O Conselho Nacional de Justiça – CNJ aprovou, em 31 de março de 2020, a Recomendação n.º 63, que orienta aos Juízos competentes para o julgamento de ações de recuperação judicial e falência a adoção de medidas para a mitigação do impacto decorrente das providências de combate à contaminação pela nova COVID-19.
Dentre as recomendações, estão: (i) a suspensão de Assembleias Gerais de Credores presenciais enquanto durar a situação de pandemia, mas com a possibilidade de se realizar a assembleia virtual em casos urgentes; (ii) a prorrogação do prazo de duração da suspensão (stay period) estabelecida no art. 6º da Lei n.º 11.101/2005, nos casos em que houver necessidade de adiamento da realização da Assembleia Geral de Credores e até o momento em que seja possível a decisão sobre a homologação ou não do resultado da referida AGC; (iii) a autorização da recuperanda que esteja em fase de cumprimento do plano aprovado pelos credores a apresentar plano modificativo a ser submetido novamente à AGC, em prazo razoável, desde que comprove que sua capacidade de cumprimento das obrigações foi diminuída pela crise decorrente da pandemia de COVID-19 e desde que estivesse adimplindo com as obrigações assumidas no plano vigente até 20 de março de 2020.
Após a entrada em vigor da mencionada recomendação, várias empresas em recuperação judicial passaram a formular pedidos com base em tais orientações, porém os juízes de primeira instância e o Tribunal de Justiça de São Paulo têm sido rigorosos na apreciação dos pleitos, e, recentemente, alguns deles passaram a declarar a inconstitucionalidade da indigitada Recomendação.
Nesse sentido foi a decisão do juiz Paulo Furtado de Oliveira Filho, nos autos do processo n.º 0038328-39.2013.8.26.0100, que justificou a inconstitucionalidade declarada na vulneração da independência do Poder Judiciário, a quem compete exclusivamente a interpretação das leis e, com independência jurídica, nos termos da Constituição Federal, a ocorrência de casos fortuitos e força maior amplamente invocados em razão da imprevisibilidade da pandemia da COVID-19.
Apesar da importante e rebuscada fundamentação utilizada, a inconstitucionalidade da Recomendação talvez não se justifique pelo caminho mencionado, já que se trata de simples orientação e não de determinação, limitada em seu próprio texto à apreciação do magistrado que, por óbvio, não está vinculado a ela e, portanto, não acarreta a sobredita vulneração.
A propósito dos caso fortuito e força maior, a orientação do CNJ é clara ao simplesmente recomendar aos magistrados que considerem a sua ocorrência para relativizar a drástica convolação da recuperação judicial em falência prevista no artigo 73 da Lei n.º 11.0101/2005 em tempos de distanciamento social e de quarentena caso a empresa não consiga honrar suas obrigações assumidas no plano de recuperação.
Ora, se não há em sobredita Recomendação qualquer imposição ao Poder Judiciário para que aceite o inadimplemento das obrigações, não há que se falar em ofensa a sua independência.
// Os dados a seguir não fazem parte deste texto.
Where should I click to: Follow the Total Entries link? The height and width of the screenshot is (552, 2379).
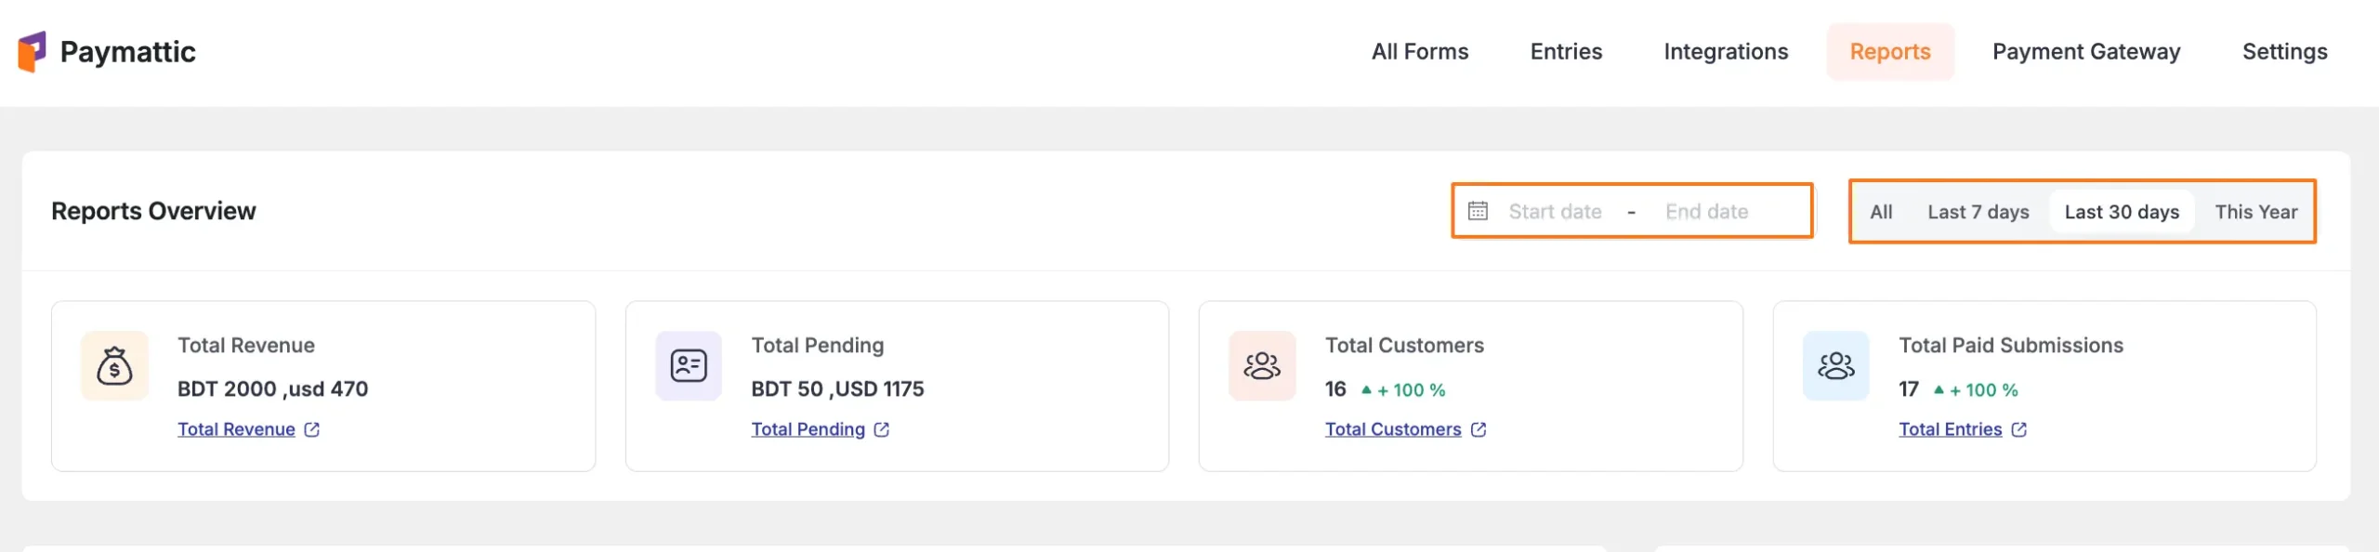[x=1950, y=429]
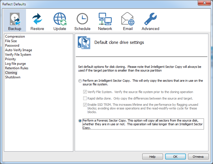Open the Network settings icon
The width and height of the screenshot is (213, 164).
(x=105, y=19)
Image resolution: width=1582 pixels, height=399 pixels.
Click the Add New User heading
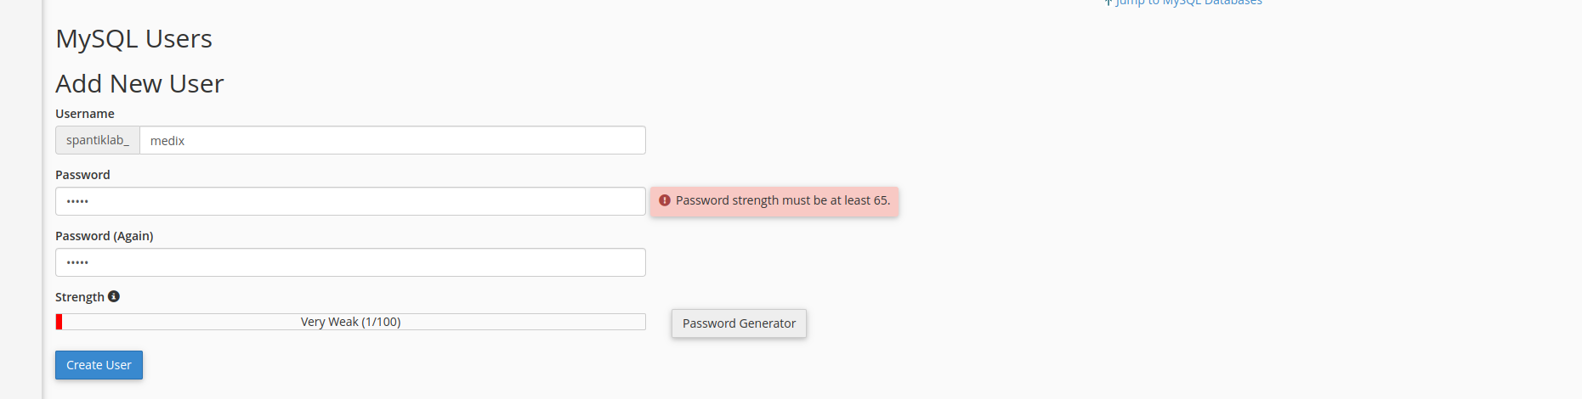click(139, 84)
Há, na realidade, o simples pedido para que, analisando o caso concreto, se considere tais situações atípicas antes da extremada decretação da falência da empresa.
Dessa forma, respeitado entendimento diverso, acredita-se que a declaração de inconstitucionalidade da Recomendação n.º 63 do Conselho Nacional de Justiça pelo caminho exposto não seja o mais correto, lembrando que, de fato, ressalvados os pedidos de alteração do plano de recuperação judicial a ser obrigatoriamente submetido aos credores em assembleia, caberá ao Poder Judiciário a apreciação dos pedidos baseados em tal recomendação de forma casuística.